WHAT IS REQUIRED - In the listing below, find the line that contains "The height and width of the screenshot is (603, 1120)." and the line that contains "Task: Click the Undo". Quote both and every line between them, exactly, and nothing more.

EXTRACTED RECORDS -
◆ ◆ ◆ ◆ ◆

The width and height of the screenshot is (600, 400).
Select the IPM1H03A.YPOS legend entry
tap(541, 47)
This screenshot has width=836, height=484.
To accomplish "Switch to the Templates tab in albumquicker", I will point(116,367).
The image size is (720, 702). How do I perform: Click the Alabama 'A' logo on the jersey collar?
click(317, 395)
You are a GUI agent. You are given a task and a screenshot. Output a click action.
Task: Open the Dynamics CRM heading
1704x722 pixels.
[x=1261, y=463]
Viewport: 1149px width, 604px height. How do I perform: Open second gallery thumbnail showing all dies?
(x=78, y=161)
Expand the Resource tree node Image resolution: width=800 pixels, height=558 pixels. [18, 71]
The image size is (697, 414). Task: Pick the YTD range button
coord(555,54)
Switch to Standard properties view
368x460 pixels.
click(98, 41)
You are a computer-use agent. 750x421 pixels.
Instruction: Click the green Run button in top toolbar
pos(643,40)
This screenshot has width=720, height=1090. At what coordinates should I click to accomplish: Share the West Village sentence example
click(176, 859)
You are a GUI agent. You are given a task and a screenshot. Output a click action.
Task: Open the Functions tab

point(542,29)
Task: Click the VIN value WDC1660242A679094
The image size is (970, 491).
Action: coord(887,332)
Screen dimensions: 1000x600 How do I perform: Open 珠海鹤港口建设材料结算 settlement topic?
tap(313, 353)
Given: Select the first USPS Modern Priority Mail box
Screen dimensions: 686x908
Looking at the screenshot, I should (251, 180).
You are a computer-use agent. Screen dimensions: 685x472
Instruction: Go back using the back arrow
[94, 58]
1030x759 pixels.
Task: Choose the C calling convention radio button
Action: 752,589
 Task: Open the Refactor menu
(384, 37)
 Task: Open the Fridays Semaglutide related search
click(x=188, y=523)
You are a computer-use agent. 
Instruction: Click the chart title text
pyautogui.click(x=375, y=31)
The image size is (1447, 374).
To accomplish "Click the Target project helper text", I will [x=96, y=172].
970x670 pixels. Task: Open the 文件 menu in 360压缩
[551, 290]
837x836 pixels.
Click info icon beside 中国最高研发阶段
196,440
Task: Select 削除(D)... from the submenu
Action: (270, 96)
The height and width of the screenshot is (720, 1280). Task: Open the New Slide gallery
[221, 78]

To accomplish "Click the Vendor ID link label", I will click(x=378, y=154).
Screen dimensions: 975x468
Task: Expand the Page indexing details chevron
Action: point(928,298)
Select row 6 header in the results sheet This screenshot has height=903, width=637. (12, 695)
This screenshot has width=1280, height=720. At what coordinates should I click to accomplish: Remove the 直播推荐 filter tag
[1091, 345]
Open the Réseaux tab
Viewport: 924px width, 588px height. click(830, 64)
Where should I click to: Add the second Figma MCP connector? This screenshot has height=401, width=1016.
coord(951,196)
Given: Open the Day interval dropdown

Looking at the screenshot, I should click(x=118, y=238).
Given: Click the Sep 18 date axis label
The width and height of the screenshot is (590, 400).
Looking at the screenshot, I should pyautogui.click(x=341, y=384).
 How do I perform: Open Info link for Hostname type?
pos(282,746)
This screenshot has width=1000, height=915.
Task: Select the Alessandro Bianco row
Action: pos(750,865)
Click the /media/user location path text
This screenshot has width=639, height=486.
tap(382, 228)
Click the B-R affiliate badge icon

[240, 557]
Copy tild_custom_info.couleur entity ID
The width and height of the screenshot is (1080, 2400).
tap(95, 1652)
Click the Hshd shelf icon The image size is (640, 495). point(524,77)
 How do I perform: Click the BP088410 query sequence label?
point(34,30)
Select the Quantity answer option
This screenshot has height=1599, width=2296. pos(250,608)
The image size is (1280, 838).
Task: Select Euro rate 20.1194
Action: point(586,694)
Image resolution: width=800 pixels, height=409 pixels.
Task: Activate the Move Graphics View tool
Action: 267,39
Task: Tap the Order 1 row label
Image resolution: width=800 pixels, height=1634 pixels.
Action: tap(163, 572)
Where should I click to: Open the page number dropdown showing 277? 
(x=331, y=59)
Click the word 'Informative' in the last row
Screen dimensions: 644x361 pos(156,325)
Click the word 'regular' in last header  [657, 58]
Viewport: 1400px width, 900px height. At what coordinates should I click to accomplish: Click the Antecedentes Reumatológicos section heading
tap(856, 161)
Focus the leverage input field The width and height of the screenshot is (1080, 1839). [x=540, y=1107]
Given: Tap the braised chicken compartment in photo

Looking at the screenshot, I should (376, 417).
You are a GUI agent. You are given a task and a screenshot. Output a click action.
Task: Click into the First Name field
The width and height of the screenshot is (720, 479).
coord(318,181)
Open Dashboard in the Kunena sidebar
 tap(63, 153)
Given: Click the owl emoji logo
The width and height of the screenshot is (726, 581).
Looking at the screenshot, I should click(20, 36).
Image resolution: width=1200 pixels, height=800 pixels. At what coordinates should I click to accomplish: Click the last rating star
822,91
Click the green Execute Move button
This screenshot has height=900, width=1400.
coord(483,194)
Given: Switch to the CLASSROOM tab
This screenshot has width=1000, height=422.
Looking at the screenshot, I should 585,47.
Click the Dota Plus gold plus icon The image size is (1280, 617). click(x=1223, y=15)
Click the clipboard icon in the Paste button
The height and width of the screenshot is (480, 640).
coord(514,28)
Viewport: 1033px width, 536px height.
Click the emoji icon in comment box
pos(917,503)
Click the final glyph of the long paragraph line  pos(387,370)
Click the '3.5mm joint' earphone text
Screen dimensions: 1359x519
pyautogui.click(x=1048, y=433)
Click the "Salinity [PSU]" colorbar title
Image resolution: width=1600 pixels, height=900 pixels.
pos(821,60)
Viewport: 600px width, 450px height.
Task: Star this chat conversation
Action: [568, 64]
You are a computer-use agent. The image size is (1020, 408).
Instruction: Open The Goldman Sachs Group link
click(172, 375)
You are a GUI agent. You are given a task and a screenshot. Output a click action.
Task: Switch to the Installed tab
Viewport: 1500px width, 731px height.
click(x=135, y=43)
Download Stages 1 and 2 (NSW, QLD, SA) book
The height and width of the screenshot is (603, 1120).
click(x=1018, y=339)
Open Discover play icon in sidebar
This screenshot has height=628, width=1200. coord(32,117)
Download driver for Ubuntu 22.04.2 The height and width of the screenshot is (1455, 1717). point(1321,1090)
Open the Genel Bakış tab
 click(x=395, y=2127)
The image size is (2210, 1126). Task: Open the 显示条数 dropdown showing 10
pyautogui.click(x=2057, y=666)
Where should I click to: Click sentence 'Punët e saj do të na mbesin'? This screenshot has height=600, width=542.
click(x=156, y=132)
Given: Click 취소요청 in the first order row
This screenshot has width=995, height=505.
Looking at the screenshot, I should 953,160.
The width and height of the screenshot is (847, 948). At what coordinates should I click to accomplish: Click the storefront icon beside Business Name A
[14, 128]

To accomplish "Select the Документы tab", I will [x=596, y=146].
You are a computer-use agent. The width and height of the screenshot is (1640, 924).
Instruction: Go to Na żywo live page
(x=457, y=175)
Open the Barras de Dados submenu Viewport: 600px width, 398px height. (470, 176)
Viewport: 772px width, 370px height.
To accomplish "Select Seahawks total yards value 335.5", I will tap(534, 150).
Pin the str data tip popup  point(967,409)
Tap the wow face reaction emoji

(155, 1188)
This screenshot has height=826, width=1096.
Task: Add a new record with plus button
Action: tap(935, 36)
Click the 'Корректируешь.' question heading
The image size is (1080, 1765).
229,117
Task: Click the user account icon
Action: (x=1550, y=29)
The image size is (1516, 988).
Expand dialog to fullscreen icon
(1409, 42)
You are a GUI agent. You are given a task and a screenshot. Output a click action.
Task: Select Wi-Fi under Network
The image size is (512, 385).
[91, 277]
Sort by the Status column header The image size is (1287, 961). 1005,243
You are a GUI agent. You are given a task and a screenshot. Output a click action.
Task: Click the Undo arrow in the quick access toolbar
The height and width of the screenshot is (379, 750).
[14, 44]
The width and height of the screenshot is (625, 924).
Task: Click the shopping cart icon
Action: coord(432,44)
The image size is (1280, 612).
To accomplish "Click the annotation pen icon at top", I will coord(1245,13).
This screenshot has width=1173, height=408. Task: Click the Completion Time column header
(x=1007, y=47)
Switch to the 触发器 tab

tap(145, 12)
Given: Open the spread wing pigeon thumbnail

◆ ◆ ◆ ◆ ◆

SOLUTION FOR THIS TASK -
The height and width of the screenshot is (603, 1120).
click(x=1018, y=339)
Open Discover play icon in sidebar
This screenshot has height=628, width=1200. coord(32,117)
Download driver for Ubuntu 22.04.2 The height and width of the screenshot is (1455, 1717). point(1321,1090)
Open the Genel Bakış tab
 click(x=395, y=2127)
The image size is (2210, 1126). Task: Open the 显示条数 dropdown showing 10
pyautogui.click(x=2057, y=666)
Where should I click to: Click sentence 'Punët e saj do të na mbesin'? This screenshot has height=600, width=542.
click(x=156, y=132)
Given: Click 취소요청 in the first order row
This screenshot has width=995, height=505.
Looking at the screenshot, I should 953,160.
The width and height of the screenshot is (847, 948). At what coordinates should I click to accomplish: Click the storefront icon beside Business Name A
[14, 128]

To accomplish "Select the Документы tab", I will [x=596, y=146].
You are a computer-use agent. The width and height of the screenshot is (1640, 924).
Instruction: Go to Na żywo live page
(x=457, y=175)
Open the Barras de Dados submenu Viewport: 600px width, 398px height. (470, 176)
Viewport: 772px width, 370px height.
To accomplish "Select Seahawks total yards value 335.5", I will tap(534, 150).
Pin the str data tip popup  point(967,409)
Tap the wow face reaction emoji

(155, 1188)
This screenshot has height=826, width=1096.
Task: Add a new record with plus button
Action: tap(935, 36)
Click the 'Корректируешь.' question heading
The image size is (1080, 1765).
229,117
Task: Click the user account icon
Action: (x=1550, y=29)
The image size is (1516, 988).
Expand dialog to fullscreen icon
(1409, 42)
You are a GUI agent. You are given a task and a screenshot. Output a click action.
Task: Select Wi-Fi under Network
The image size is (512, 385).
[91, 277]
Sort by the Status column header The image size is (1287, 961). 1005,243
You are a GUI agent. You are given a task and a screenshot. Output a click action.
Task: Click the Undo arrow in the quick access toolbar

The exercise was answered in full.